WHAT THIS TASK INVOLVES –
Convert every line of the material below into a JSON list of strings, with one string for each line and blank lines left out.

DATA FOR THIS TASK –
▬▬▬▬▬▬▬▬▬▬

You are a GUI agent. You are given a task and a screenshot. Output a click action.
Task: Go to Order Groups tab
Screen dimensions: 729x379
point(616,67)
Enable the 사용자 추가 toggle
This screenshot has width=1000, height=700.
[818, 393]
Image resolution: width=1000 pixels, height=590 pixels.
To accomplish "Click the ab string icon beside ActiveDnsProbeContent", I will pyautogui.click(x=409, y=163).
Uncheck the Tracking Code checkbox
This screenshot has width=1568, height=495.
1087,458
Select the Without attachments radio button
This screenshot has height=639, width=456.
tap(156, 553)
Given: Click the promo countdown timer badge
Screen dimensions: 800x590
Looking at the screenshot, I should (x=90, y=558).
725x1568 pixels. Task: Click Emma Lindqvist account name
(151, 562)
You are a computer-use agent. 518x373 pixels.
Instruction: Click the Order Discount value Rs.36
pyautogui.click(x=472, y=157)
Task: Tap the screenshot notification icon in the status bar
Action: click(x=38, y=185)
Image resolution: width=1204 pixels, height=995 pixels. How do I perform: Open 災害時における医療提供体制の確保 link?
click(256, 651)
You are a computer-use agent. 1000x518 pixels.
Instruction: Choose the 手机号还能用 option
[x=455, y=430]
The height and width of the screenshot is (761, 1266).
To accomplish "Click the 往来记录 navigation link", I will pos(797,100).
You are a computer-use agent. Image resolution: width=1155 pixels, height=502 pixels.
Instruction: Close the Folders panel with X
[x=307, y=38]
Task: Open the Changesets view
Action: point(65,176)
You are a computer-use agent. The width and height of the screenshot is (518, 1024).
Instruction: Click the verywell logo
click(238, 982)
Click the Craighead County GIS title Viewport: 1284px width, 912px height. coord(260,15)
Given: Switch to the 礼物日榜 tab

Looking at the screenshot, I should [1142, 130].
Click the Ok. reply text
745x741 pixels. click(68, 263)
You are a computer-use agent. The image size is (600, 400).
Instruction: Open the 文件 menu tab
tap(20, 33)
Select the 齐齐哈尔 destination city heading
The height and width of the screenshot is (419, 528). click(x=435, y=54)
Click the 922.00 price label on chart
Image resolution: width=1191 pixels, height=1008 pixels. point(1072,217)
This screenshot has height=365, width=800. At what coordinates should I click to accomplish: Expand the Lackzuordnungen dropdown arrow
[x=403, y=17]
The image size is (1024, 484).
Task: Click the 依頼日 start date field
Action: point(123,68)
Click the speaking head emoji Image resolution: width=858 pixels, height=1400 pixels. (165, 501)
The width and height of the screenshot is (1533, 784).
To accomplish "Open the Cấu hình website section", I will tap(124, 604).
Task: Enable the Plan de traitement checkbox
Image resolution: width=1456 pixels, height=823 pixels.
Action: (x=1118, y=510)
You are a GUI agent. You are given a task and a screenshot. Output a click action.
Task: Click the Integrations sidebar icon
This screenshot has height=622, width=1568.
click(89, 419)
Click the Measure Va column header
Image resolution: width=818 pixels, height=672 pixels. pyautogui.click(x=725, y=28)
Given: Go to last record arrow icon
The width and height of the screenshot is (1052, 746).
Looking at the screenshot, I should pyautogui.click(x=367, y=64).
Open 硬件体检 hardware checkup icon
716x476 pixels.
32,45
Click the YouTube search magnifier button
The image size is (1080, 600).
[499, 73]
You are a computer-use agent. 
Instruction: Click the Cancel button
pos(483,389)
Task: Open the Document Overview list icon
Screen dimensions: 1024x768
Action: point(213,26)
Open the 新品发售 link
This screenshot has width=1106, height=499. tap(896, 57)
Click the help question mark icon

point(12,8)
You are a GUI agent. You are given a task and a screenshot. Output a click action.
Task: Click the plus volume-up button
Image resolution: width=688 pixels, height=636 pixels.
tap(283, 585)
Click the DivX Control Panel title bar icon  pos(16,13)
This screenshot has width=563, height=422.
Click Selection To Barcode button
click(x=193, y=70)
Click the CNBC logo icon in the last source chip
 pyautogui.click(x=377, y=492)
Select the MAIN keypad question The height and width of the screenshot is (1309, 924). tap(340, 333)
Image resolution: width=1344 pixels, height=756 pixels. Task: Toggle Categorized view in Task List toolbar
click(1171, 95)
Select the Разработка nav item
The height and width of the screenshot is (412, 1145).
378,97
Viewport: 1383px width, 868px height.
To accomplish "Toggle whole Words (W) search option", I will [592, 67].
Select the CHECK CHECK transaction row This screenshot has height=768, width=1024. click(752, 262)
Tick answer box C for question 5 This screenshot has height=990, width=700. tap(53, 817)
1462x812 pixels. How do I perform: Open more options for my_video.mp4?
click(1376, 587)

▬▬▬▬▬▬▬▬▬▬

ANSWER BELOW –
[
  "You are a GUI agent. You are given a task and a screenshot. Output a click action.",
  "Task: Go to Order Groups tab",
  "Screen dimensions: 729x379",
  "point(616,67)",
  "Enable the 사용자 추가 toggle",
  "This screenshot has width=1000, height=700.",
  "[818, 393]",
  "Image resolution: width=1000 pixels, height=590 pixels.",
  "To accomplish \"Click the ab string icon beside ActiveDnsProbeContent\", I will pyautogui.click(x=409, y=163).",
  "Uncheck the Tracking Code checkbox",
  "This screenshot has width=1568, height=495.",
  "1087,458",
  "Select the Without attachments radio button",
  "This screenshot has height=639, width=456.",
  "tap(156, 553)",
  "Given: Click the promo countdown timer badge",
  "Screen dimensions: 800x590",
  "Looking at the screenshot, I should (x=90, y=558).",
  "725x1568 pixels. Task: Click Emma Lindqvist account name",
  "(151, 562)",
  "You are a computer-use agent. 518x373 pixels.",
  "Instruction: Click the Order Discount value Rs.36",
  "pyautogui.click(x=472, y=157)",
  "Task: Tap the screenshot notification icon in the status bar",
  "Action: click(x=38, y=185)",
  "Image resolution: width=1204 pixels, height=995 pixels. How do I perform: Open 災害時における医療提供体制の確保 link?",
  "click(256, 651)",
  "You are a computer-use agent. 1000x518 pixels.",
  "Instruction: Choose the 手机号还能用 option",
  "[x=455, y=430]",
  "The height and width of the screenshot is (761, 1266).",
  "To accomplish \"Click the 往来记录 navigation link\", I will pos(797,100).",
  "You are a computer-use agent. Image resolution: width=1155 pixels, height=502 pixels.",
  "Instruction: Close the Folders panel with X",
  "[x=307, y=38]",
  "Task: Open the Changesets view",
  "Action: point(65,176)",
  "You are a computer-use agent. The width and height of the screenshot is (518, 1024).",
  "Instruction: Click the verywell logo",
  "click(238, 982)",
  "Click the Craighead County GIS title Viewport: 1284px width, 912px height. coord(260,15)",
  "Given: Switch to the 礼物日榜 tab",
  "Looking at the screenshot, I should [1142, 130].",
  "Click the Ok. reply text",
  "745x741 pixels. click(68, 263)",
  "You are a computer-use agent. The image size is (600, 400).",
  "Instruction: Open the 文件 menu tab",
  "tap(20, 33)",
  "Select the 齐齐哈尔 destination city heading",
  "The height and width of the screenshot is (419, 528). click(x=435, y=54)",
  "Click the 922.00 price label on chart",
  "Image resolution: width=1191 pixels, height=1008 pixels. point(1072,217)",
  "This screenshot has height=365, width=800. At what coordinates should I click to accomplish: Expand the Lackzuordnungen dropdown arrow",
  "[x=403, y=17]",
  "The image size is (1024, 484).",
  "Task: Click the 依頼日 start date field",
  "Action: point(123,68)",
  "Click the speaking head emoji Image resolution: width=858 pixels, height=1400 pixels. (165, 501)",
  "The width and height of the screenshot is (1533, 784).",
  "To accomplish \"Open the Cấu hình website section\", I will tap(124, 604).",
  "Task: Enable the Plan de traitement checkbox",
  "Image resolution: width=1456 pixels, height=823 pixels.",
  "Action: (x=1118, y=510)",
  "You are a GUI agent. You are given a task and a screenshot. Output a click action.",
  "Task: Click the Integrations sidebar icon",
  "This screenshot has height=622, width=1568.",
  "click(89, 419)",
  "Click the Measure Va column header",
  "Image resolution: width=818 pixels, height=672 pixels. pyautogui.click(x=725, y=28)",
  "Given: Go to last record arrow icon",
  "The width and height of the screenshot is (1052, 746).",
  "Looking at the screenshot, I should pyautogui.click(x=367, y=64).",
  "Open 硬件体检 hardware checkup icon",
  "716x476 pixels.",
  "32,45",
  "Click the YouTube search magnifier button",
  "The image size is (1080, 600).",
  "[499, 73]",
  "You are a computer-use agent. ",
  "Instruction: Click the Cancel button",
  "pos(483,389)",
  "Task: Open the Document Overview list icon",
  "Screen dimensions: 1024x768",
  "Action: point(213,26)",
  "Open the 新品发售 link",
  "This screenshot has width=1106, height=499. tap(896, 57)",
  "Click the help question mark icon",
  "point(12,8)",
  "You are a GUI agent. You are given a task and a screenshot. Output a click action.",
  "Task: Click the plus volume-up button",
  "Image resolution: width=688 pixels, height=636 pixels.",
  "tap(283, 585)",
  "Click the DivX Control Panel title bar icon  pos(16,13)",
  "This screenshot has width=563, height=422.",
  "Click Selection To Barcode button",
  "click(x=193, y=70)",
  "Click the CNBC logo icon in the last source chip",
  " pyautogui.click(x=377, y=492)",
  "Select the MAIN keypad question The height and width of the screenshot is (1309, 924). tap(340, 333)",
  "Image resolution: width=1344 pixels, height=756 pixels. Task: Toggle Categorized view in Task List toolbar",
  "click(1171, 95)",
  "Select the Разработка nav item",
  "The height and width of the screenshot is (412, 1145).",
  "378,97",
  "Viewport: 1383px width, 868px height.",
  "To accomplish \"Toggle whole Words (W) search option\", I will [592, 67].",
  "Select the CHECK CHECK transaction row This screenshot has height=768, width=1024. click(752, 262)",
  "Tick answer box C for question 5 This screenshot has height=990, width=700. tap(53, 817)",
  "1462x812 pixels. How do I perform: Open more options for my_video.mp4?",
  "click(1376, 587)"
]